Un bail conclu postérieurement à l’entrée en vigueur de la loi du 23 décembre 1986 ne peut être soumis à la loi de 1948 même si l’appartement sur lequel il porte constitue, associé à un autre appartement objet d’un bail distinct et soumis à cette loi, l’habitation du preneur.
L’article 25 de la loi n° 86-1290 du 23 décembre 1986 impose l’éviction du statut de 1948 pour tous les locaux vacants à compter de son entrée en vigueur. Mais on sait aussi qu’après avoir rappelé le caractère d’ordre public et la portée étendue de cette disposition, la Cour de cassation avait semblé accorder un sursis à la loi du 1er septembre 1948 en jugeant que l’adjonction de locaux vacants au bail en cours, bien que postérieure au 23 décembre 1986, n’entraînait pas exclusion partielle du statut, mais application de celui-ci à la totalité du contrat (Cour de Cassation, 3ème Chambre Civile, 17 octobre 2007 n°06-17472). La présente décision pourrait paraître s’écarter de cette logique.
En l’espèce, un bail soumis à la loi de 1948 avait été suivi, en 1987 et entre les mêmes parties, d’un second bail portant sur un appartement voisin du premier, la réunion des locaux constituant, à partir de cette date, l’habitation du preneur. Un congé avec maintien dans les lieux portant sur le premier appartement avait été suivi, quelques années plus tard, d’un congé pour reprise personnelle (L. 6 juill. 1989, art. 15) portant sur le second local. Les preneurs s’étant maintenus dans ce dernier au-delà de l’expiration du bail, la bailleresse les a assignés en expulsion.
Les juges du fond ont rejeté la demande au motif que les deux locaux constituant l’habitation des preneurs au sens des articles 4 et 10 de la loi du 1er septembre 1948, le congé délivré pour le second appartement se heurtait au droit au maintien dans les lieux dont ceux-ci disposaient en vertu du bail portant sur le premier.

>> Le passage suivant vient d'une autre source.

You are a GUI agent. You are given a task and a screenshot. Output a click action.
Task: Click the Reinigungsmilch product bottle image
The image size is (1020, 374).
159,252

Il s’agissait donc, en s’inspirant de la solution de 2007, de se fonder sur l’intimité des liens existant entre les deux locaux pour soumettre la totalité de l’habitation qu’ils constituaient au statut de 1948.
Cette argumentation est censurée au visa des articles 4 de la loi du 1er septembre 1948 et 25 de la loi du 23 décembre 1986. Les juges du fond, qui avaient relevé que le bail portant sur le plus petit appartement, distinct du plus grand, avait été conclu le 1er octobre 1987 au visa de l’article 25 de la loi du 23 décembre 1986, et que la validité du congé délivré pour ce logement ne pouvait s’apprécier au regard des dispositions de la loi du 1er septembre 1948 qui ne lui étaient pas applicables, ne pouvaient en conclure que l’ensemble faisait l’objet du droit au maintien dans les lieux issu du statut de 1948.

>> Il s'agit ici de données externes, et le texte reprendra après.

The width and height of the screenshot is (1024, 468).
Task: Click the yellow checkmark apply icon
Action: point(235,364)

Attention à ne pas prendre de raccourci, l’espèce de cette décision présente la particularité de l’existence de deux contrats distincts alors que dans la décision de 2007 il s’agissait d’un bail de 1948 et d’un bail verbal et qu’un seul loyer était payé pour les deux.
Il semble plus que le cas d’espèce ne rentre pas dans le cadre des conditions posé par l’arrêt de 2007 qu’une jurisprudence applicable à toutes situations proches.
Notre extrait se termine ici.